It was 50 years ago when Fun House Pizza opened off U.S. 40 in Independence.
And when anyone goes in there today, it looks nearly the same as it did when it first opened in 1968. It uses the same ovens, employees still make dough from scratch, the mechanical horses are still there after 50 years, and the wooden tables, chairs and benches are still there, giving the longtime pizzaria that same old-school feel it had 50 years ago.
Current owner Tina Rushton, who inherited Fun House Pizza from her parents, has no intentions of changing anything about the restaurant any time soon.
“We still roll the dough the exact same way,” she said. “We do things the exact same way like the handbook says. The only thing that will change is a product here and there because the product we used to use no longer exists.
“Our dough will not cook on a conveyor belt oven. It’s a rising bread dough. I would call what we do the old-fashioned way. I’ve had salesmen come in and sell me (premade dough), but that’s not us. Our dough is fresh every day. That’s what we pride ourselves in. What we have is what you expect when you walk in.”
The same goes for the interior of the restaurant.
“We plan on repainting some of our walls, but we won’t ever take down any of the pictures,” Rushton said. “I have heard some people say we’re backwards, but we’re not backwards, we like things the way it is.
“People like to come in and say, your dad rode this horse when he was your age. I hear that a lot. Those horses have been taken care of and maintained over the years. The building is always going to look this way because that’s the way it’s supposed to look.”
The original Fun House Pizza opened in Raytown but is now closed. Tina’s father-in-law, David Rushton, who built the the original establishment, talked to the owner of Fun House before opening his own.
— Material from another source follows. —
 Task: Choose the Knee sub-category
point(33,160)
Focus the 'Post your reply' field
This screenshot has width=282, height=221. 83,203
David Rushton and Tina’s mother-in-law and their parents got a loan for the business in 1967 when Rushon’s father-in-law started building the establishment that same year. And their Fun House is independent from the Fun House chain that is located elsewhere across the Kansas City metro area.
The grand opening of Fun House took place Feb. 11, 1968.
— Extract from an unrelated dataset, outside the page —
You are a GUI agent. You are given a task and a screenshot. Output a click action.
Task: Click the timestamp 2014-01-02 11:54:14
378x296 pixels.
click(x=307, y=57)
“We stand alone, we are not a part of the original group,” Rushton said.
Tina Rushton started working at the restaurant in 1984 busing tables and washing dishes and met her husband while working there.
“We met and started dating,” Rushton said. “Six months, we got married and we were married 27 years before he passed away with a heart attack at 47 years old.”
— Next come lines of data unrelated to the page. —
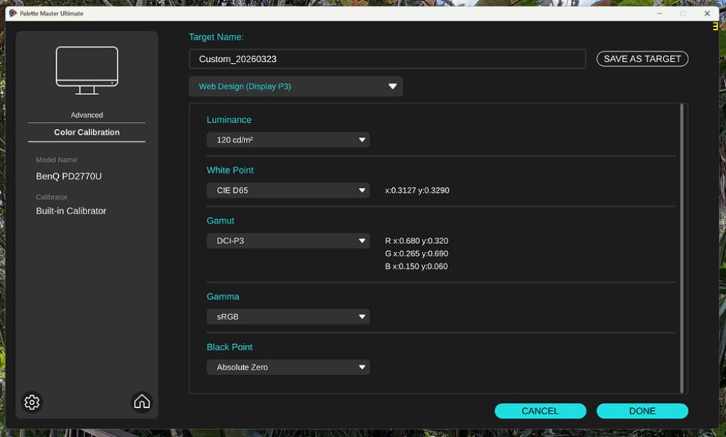Click the Advanced label in sidebar

(87, 115)
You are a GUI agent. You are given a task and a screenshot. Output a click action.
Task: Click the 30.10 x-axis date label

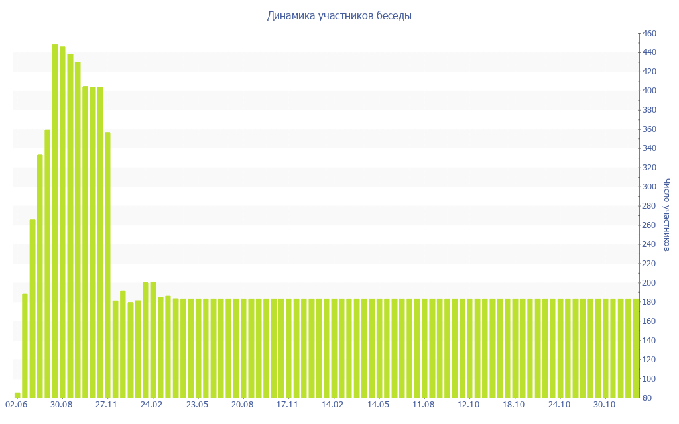point(604,404)
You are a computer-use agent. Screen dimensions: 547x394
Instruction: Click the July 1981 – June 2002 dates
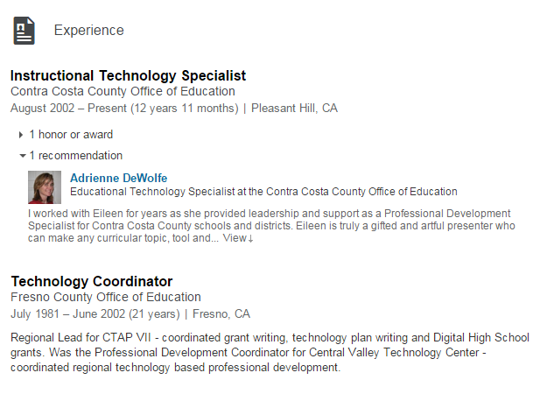(x=95, y=313)
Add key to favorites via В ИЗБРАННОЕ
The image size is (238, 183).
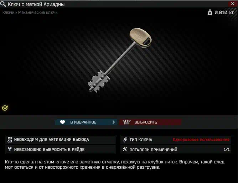point(86,122)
Currently, Rushton runs Fun House by herself, but gets some help from her son with managing the advertising and media work. She had been helping run the business for 30 years alongside her mother-in-law, until she passed away, and has been running things alone for six years.
Owning Fun House Pizza has been almost an around-the-clock job for her as she’s there seven days a week to make sure everything runs smoothly, but she’s had fun doing it over the years.
“It’s been fun, we used to have live bands play, and we always have the big parties for the kids that come in with their ball teams,” she said. “I get to watch their kids grow, so that’s kind of fun.”
She’s has plenty of longtime customers even some that have been coming to the pizzaria since it opened.
“I’ve got people that not only do they still come here, but their children bring their children here,” Rushton said. “Then you have generations of birthday parties here.”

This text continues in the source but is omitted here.